Love 17: To Be Wise

Start from the beginning
                                    

            Gadis tersebut tersenyum manis. Rambutnya yang pirang jatuh dengan indah di atas pakaiannya yang menyerupai gaun tipis berleher rendah. Wajahnya putih cerah berbentuk hati. Sama indahnya dengan senyumannya. Melihat itu, Justin berjalan mendekat menarik kursi di depannya dan membalas dengan senyum miring.

            “Tampan seperti biasanya.” gadis itu terkikik. “Sejak dulu ras anak Lilith peminum darah selalu menjadi favoritku.”

            Justin hanya mengangkat alis sebagai jawaban. “Kau bawa yang kuminta, Assesa?”

            Assesa mendengus, kemudian dengan gerakan sungkan, ia mengeluarkan gulungan kertas yang diikat oleh segel dedaunan emas seperti mahkota pangeran romawi. “Aku bahkan tidak bisa mengintip sedikitpun,” Assesa berbisik mencela. “Yang mengirim tentu saja malaikat tingkat tinggi.
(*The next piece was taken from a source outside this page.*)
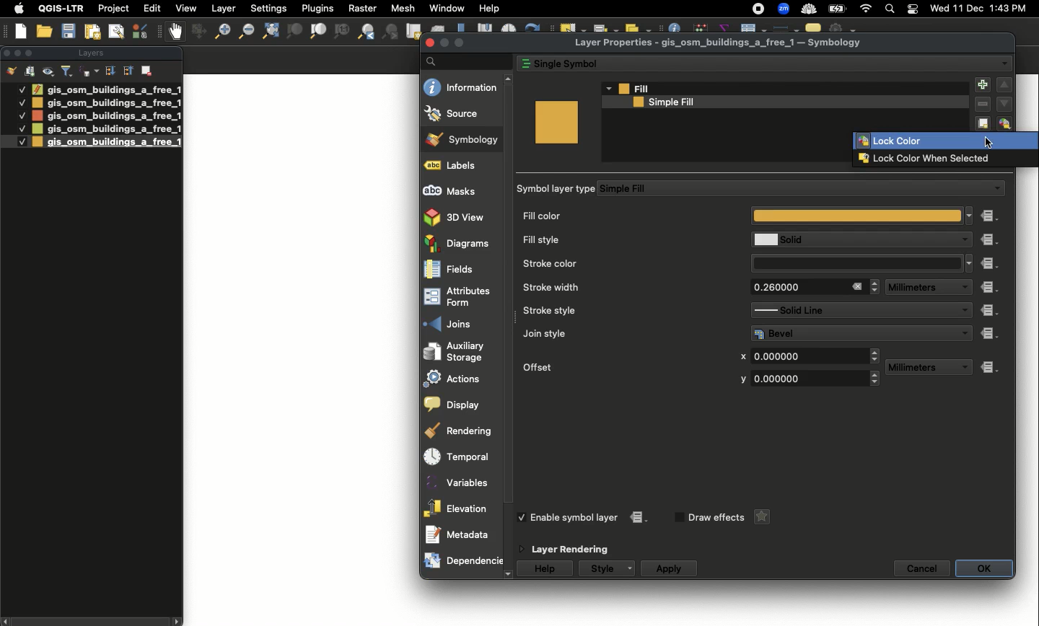  I want to click on Rendering, so click(457, 431).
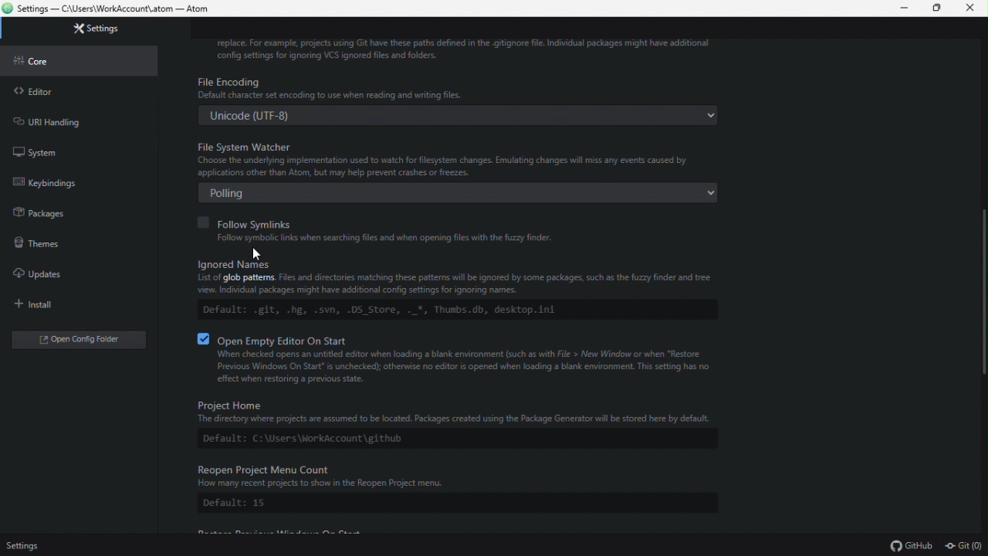 This screenshot has height=556, width=988. Describe the element at coordinates (940, 9) in the screenshot. I see `restore` at that location.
Bukan begitu?”

            Dengan cepat Justin mengambilnya dari Assesa tanpa mempedulikan rengekan protes peri tersebut, kemudian ia melepas segelnya dan gulungan tersebut terbuka. Justin dapat melihatnya. Kata-kata didalamnya ditulis rapih dengan tinta emas terang. Ia dapat merasakan gigilan aneh setiap membaca kata demi kata yang ditulis di sana. Malaikat berdarah murni, vampire berdarah murni, hukum perjanjian, nama kedua orangtuanya... lalu— peperangan. Dia terus membaca, sampai matanya menatap kata-kata terakhir yang di tulis di dalam surat tersebut. Nama pengirimnya— yang menandatangani surat persetujuan tersebut.

            Lockhart.

            Justin menghembuskan nafas panjang perlahan-lahan. Melipat surat tersebut dan menyelipkannya di sakunya. Keringat dingin turun melintasi wajahnya yang semakin pucat— tampak begitu putus asa sehingga Assesa mencondongkan tubuh dengan iba dan menggenggam tangan Justin yang sedingin es. Kini cuaca hangat Canterbury seakan tidak berpengaruh pada tubuh vampirenya. Ia menggigil sedikit.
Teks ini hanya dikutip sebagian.